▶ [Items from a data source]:
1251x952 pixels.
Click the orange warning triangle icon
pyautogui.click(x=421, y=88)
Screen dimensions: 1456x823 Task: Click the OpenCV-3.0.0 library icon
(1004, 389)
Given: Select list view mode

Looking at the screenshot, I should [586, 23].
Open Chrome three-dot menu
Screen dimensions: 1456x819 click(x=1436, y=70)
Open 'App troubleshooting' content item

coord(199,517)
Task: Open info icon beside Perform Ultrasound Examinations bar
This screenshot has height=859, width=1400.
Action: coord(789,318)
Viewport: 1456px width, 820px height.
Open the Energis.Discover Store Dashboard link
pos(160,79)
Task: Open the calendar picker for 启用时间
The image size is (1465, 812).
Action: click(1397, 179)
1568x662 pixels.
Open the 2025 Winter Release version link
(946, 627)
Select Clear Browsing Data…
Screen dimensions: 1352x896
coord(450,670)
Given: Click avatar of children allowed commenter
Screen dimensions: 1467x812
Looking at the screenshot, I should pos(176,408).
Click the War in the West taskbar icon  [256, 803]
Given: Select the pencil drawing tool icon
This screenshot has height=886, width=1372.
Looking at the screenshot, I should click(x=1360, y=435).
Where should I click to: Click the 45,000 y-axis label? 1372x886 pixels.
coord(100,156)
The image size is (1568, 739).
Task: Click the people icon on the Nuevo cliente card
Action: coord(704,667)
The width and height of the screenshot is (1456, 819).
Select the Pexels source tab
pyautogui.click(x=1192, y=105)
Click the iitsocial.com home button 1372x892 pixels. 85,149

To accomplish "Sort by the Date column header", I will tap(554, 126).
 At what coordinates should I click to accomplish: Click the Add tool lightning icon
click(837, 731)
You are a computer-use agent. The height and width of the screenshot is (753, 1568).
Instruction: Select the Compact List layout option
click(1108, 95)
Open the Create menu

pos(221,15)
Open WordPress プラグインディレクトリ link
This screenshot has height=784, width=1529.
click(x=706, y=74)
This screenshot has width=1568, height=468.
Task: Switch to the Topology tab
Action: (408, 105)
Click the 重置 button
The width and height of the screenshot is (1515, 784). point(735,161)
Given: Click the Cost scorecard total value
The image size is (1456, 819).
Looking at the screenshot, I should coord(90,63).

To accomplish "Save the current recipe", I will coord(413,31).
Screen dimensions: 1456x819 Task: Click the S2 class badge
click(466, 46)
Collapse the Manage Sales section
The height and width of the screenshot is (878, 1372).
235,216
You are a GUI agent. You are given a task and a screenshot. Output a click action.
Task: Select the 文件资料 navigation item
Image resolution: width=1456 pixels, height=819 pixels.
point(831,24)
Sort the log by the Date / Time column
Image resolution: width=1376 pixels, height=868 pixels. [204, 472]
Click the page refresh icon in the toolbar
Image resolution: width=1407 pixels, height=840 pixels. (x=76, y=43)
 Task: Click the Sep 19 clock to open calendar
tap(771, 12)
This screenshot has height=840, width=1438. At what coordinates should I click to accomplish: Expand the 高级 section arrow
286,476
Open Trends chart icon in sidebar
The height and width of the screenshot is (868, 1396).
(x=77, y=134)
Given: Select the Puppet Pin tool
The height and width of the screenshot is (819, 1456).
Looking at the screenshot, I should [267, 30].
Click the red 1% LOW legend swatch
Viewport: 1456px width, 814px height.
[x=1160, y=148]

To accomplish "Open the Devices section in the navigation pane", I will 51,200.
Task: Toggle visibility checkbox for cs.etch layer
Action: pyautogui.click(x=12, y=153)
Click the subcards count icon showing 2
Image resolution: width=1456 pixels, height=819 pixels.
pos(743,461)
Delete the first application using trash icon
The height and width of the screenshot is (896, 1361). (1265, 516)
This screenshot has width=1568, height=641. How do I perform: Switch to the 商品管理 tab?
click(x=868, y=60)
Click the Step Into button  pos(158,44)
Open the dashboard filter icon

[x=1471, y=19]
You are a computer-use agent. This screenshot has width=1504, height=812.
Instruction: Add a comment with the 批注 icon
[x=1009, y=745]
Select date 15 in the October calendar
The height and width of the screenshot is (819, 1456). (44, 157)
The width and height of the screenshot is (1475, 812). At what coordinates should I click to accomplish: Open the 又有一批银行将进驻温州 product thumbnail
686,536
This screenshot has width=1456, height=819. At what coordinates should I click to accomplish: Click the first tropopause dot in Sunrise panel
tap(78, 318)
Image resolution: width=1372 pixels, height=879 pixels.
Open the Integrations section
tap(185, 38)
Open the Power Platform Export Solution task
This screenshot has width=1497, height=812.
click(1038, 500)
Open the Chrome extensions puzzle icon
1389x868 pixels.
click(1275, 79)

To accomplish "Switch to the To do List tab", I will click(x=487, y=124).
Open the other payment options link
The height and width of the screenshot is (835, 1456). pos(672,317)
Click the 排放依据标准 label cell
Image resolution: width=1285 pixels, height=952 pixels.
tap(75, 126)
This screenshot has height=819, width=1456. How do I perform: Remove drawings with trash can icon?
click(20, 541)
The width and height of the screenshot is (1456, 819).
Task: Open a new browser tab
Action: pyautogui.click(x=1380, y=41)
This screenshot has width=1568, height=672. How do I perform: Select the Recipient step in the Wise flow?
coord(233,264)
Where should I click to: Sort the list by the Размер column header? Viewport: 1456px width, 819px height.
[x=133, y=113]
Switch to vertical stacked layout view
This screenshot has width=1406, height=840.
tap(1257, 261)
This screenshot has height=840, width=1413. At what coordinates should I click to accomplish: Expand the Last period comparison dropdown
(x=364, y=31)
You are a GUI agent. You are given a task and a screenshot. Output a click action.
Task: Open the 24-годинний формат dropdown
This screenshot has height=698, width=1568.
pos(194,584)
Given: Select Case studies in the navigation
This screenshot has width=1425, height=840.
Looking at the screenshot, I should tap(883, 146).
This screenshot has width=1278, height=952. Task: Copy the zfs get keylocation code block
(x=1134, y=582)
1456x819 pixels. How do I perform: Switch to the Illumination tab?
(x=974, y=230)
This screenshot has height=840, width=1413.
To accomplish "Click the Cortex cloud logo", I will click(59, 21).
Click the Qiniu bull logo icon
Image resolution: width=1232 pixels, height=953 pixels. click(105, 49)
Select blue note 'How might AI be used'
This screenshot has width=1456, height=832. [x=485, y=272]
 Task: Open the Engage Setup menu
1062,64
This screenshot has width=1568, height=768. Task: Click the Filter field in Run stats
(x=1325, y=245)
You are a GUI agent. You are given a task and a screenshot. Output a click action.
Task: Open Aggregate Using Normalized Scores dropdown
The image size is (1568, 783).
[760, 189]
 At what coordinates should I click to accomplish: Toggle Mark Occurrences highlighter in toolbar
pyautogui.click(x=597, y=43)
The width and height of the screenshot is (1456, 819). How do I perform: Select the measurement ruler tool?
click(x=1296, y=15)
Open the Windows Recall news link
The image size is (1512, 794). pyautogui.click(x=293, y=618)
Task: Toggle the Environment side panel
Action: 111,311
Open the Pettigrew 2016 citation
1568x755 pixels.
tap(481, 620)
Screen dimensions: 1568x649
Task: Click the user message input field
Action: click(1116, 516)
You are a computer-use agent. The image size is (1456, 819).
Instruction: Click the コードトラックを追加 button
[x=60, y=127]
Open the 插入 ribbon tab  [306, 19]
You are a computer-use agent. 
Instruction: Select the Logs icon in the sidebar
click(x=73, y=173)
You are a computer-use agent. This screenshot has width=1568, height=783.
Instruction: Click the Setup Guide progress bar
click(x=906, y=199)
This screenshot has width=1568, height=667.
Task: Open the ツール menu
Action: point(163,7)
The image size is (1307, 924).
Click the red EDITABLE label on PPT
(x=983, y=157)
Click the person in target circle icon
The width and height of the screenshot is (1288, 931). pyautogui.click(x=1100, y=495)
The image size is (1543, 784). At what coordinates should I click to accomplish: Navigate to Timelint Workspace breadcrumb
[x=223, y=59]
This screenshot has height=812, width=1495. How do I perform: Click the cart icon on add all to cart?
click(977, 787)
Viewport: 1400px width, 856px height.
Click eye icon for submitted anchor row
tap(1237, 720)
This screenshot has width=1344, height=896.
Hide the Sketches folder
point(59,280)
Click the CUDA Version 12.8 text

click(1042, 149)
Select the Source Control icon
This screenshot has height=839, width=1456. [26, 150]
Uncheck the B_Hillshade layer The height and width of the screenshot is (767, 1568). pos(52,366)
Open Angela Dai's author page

▶ [WHAT THE TASK ASKS]: Among the records above, how many lines carry the string "computer"? Reply with the number alone.

▶ [ANSWER FOR THIS EXERCISE]: 5